Start with thinking of Alice in Wonderland with Tweedledee and Tweedledum being the 17th century Italian Siamese twin surgeon/barbers who specialize in their newly found skill of preserving the youthful vocal tessuratura of the male youth through castration while working out of their Naples barbershop. The narrator, who is a gossipy harpsichord-playing (and quite talented) bewigged opera maven, looks like something out of a Moliere farce. The obligatory loin-clothed noble savage/idiot savant outwardly abused and humiliated is slyly but blatantly our interpreter of the others’ foibles. There’s a Mr. Ed facsimile as the hoof-stomping talking horse played by an aggressive centaur kept behind waist-high stable doors and therefore seen only as naked from the waist up but heard to be frustratedly pawing the ground as he proselytizes while exuding an animal carnality and glistening with sweat and sex. Last but not least, a character looking like Mr. Toad from the classic Wind in the Willows with more and more elaborately androgynous costumes as the play progresses, and the voice of — yes, that’s right — a genuine castrato. Was he or wasn’t he? Only his barber/surgeon knows for sure. I personally believe that the actor playing this character, for whatever reason, is a genuine castrato. (I know for a fact that he is — but I’m sworn to secrecy. Loose lips sink ships…)
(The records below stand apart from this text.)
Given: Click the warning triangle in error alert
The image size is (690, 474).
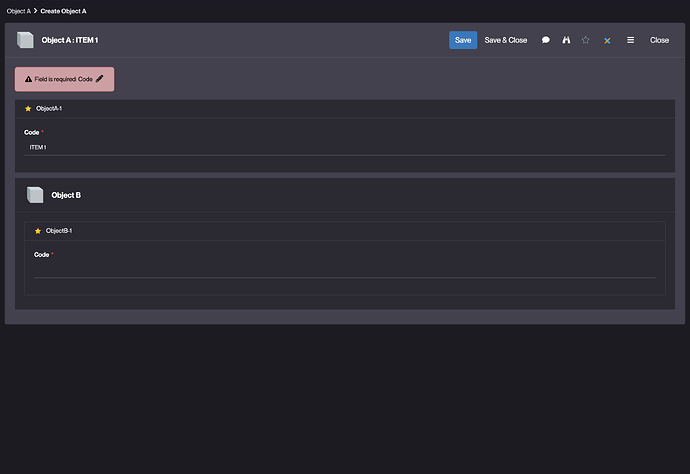Looking at the screenshot, I should pos(29,78).
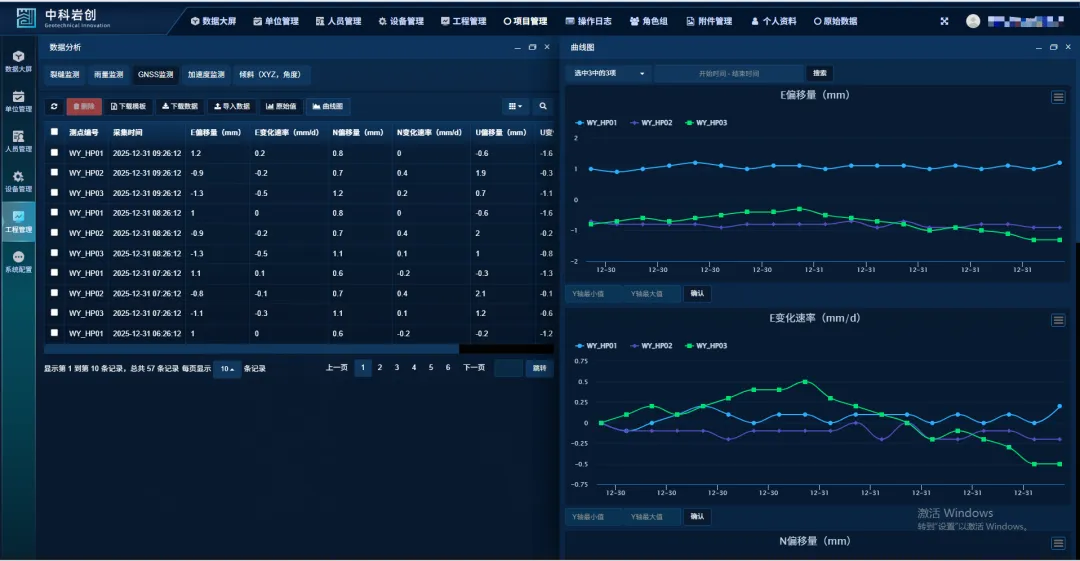Click the search magnifier icon above table
Screen dimensions: 1080x561
[543, 106]
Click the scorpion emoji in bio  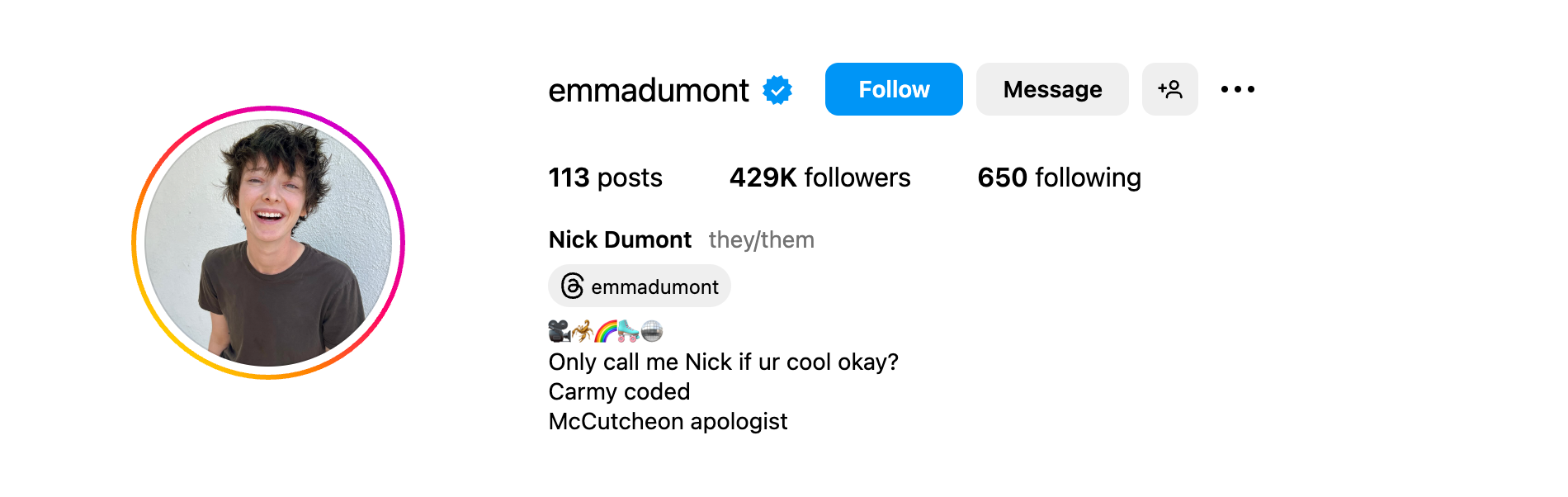point(583,331)
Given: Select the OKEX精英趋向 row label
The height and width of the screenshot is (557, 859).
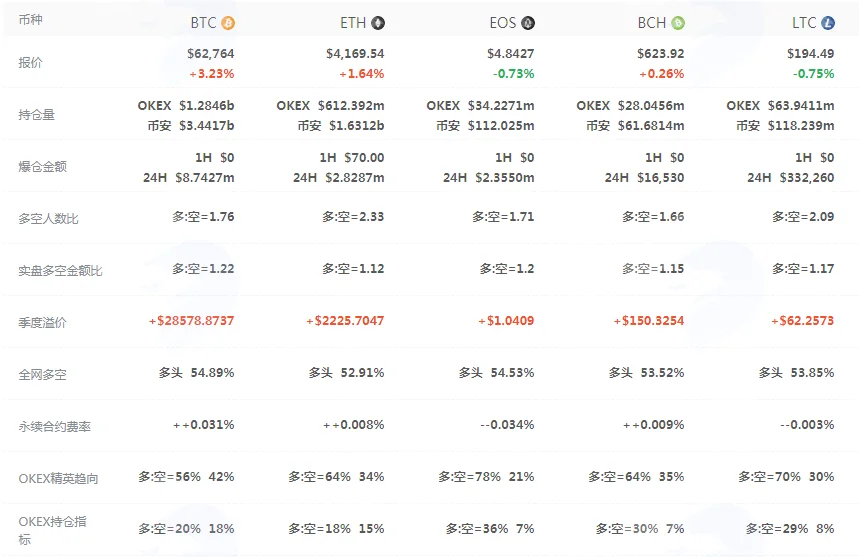Looking at the screenshot, I should 59,479.
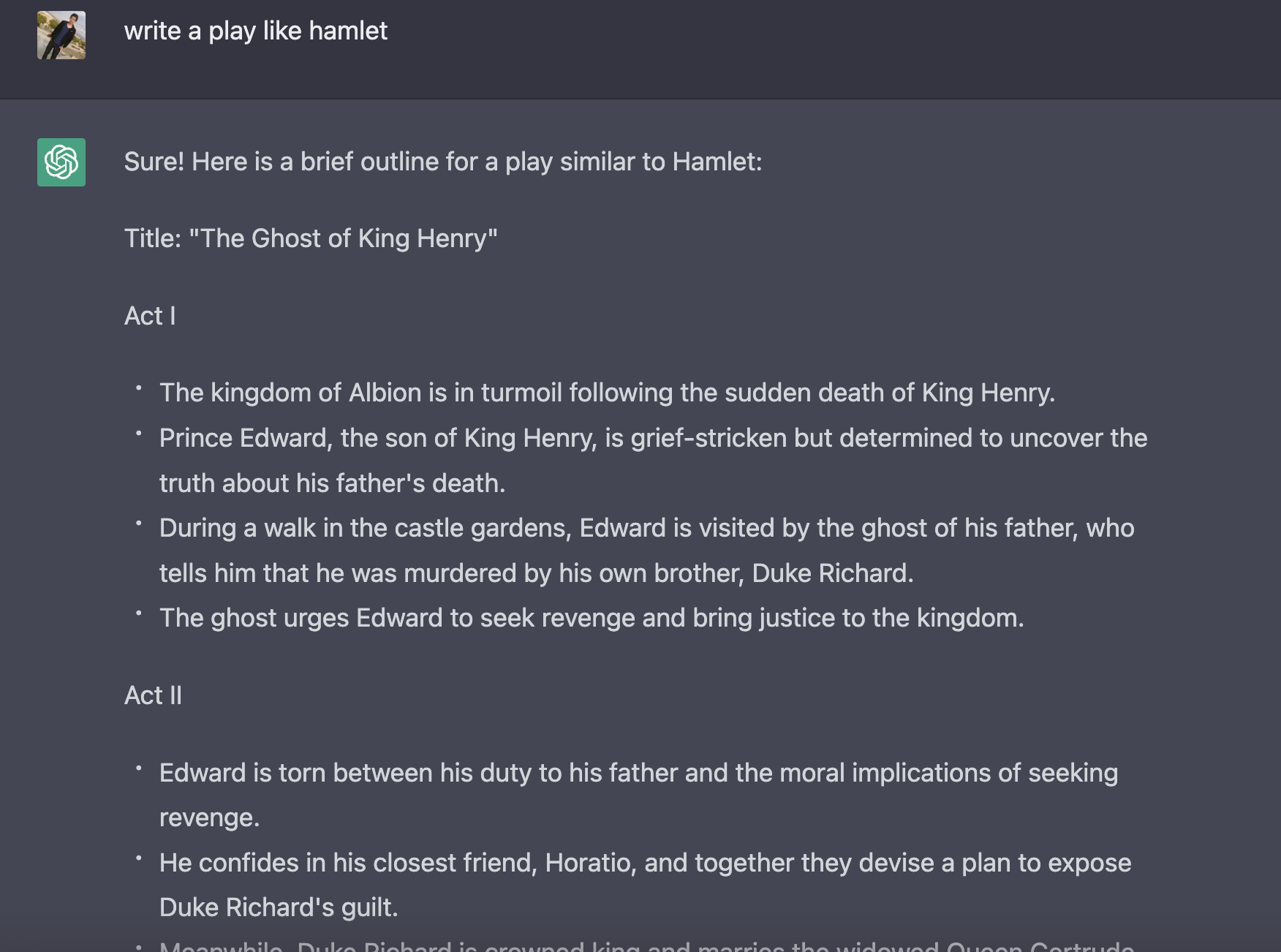
Task: Click the bullet "The ghost urges Edward"
Action: 592,618
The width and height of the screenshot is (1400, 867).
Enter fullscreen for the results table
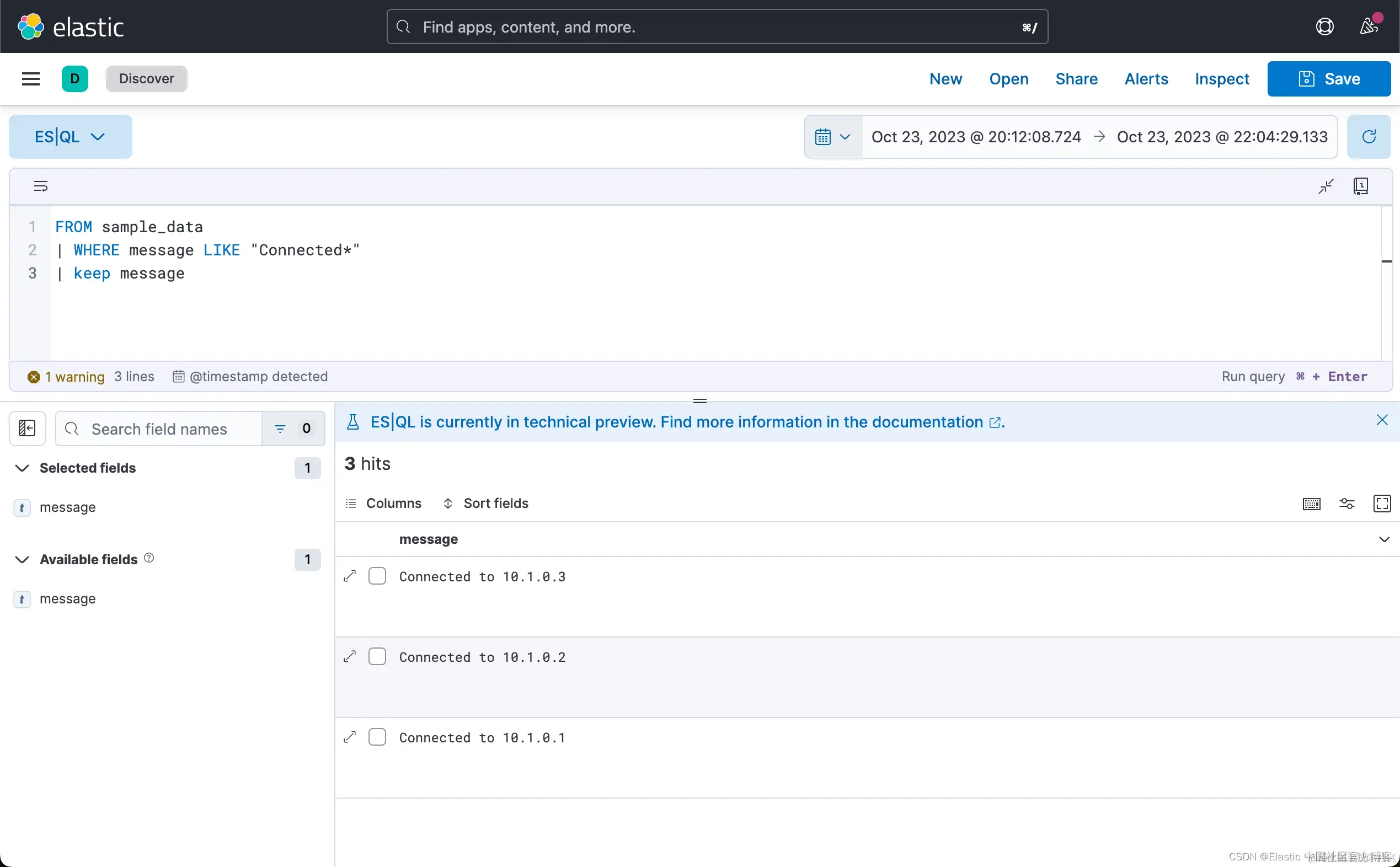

Last, but not least, Napoleon and Napoleon’s horse. Yes, that’s right. Napoleon enters riding a dressage trained Appaloosa right there on the stage which is a large sand-filled area not much bigger than a boxing ring, which, come to think of it, that may be what it was supposed to represent, not unlike some ’30s German theater sets. All this and then add one last fillip; it’s in Spanish with subtitles. This was not an evening of sitting in front of the TV watching CSI :Miami repeats and looking for the clues. This was truly live theater with no slouches allowed.
Samuel Taylor Coleridge’s “willing suspension of disbelief” is much too simplistic a manner in which to approach this theater piece. With these characters in mind, there is an actual story created by this 18th century phenomena of castration. This play is a mosaic that gathers the extravagances of this outstanding and enigmatic florid chapter of European cultural history. Delivered with off-the-wall humor and terrific musical aplomb using scores from Rameau, Pergolesi, Bononcini, and Handel, this raucous farce reaches back to the era of the castrati — superstars of 18th-century opera whose heavenly prepubescent voices won swooning adoration across the continent’s highest courts. We have a swift review of three centuries of music and its history and its fashions from “bel canto” to techno passing through Claude François and Madonna told through a feast of scenes that give form to this musical altarpiece: the presence of castration in the Italian opera, the arch Baroque dance, the tales and superstitions related to monsters, mythological or just imaginary, all joined to create a macabre entertainment.
Monsters and Prodigies is a revealing spectacle as it peels back the skin of one of the sublime mysteries in musical history as if it were peeling the skin from a pleasingly painful sunburn. With a precise and wild gaze, ironic and reflexive, a picaresque scene hallmarked with circus-like aesthetics, it celebrates the theme of the castrati in an ironically tender fashion in which the incomparable voice of the castrati is revealed.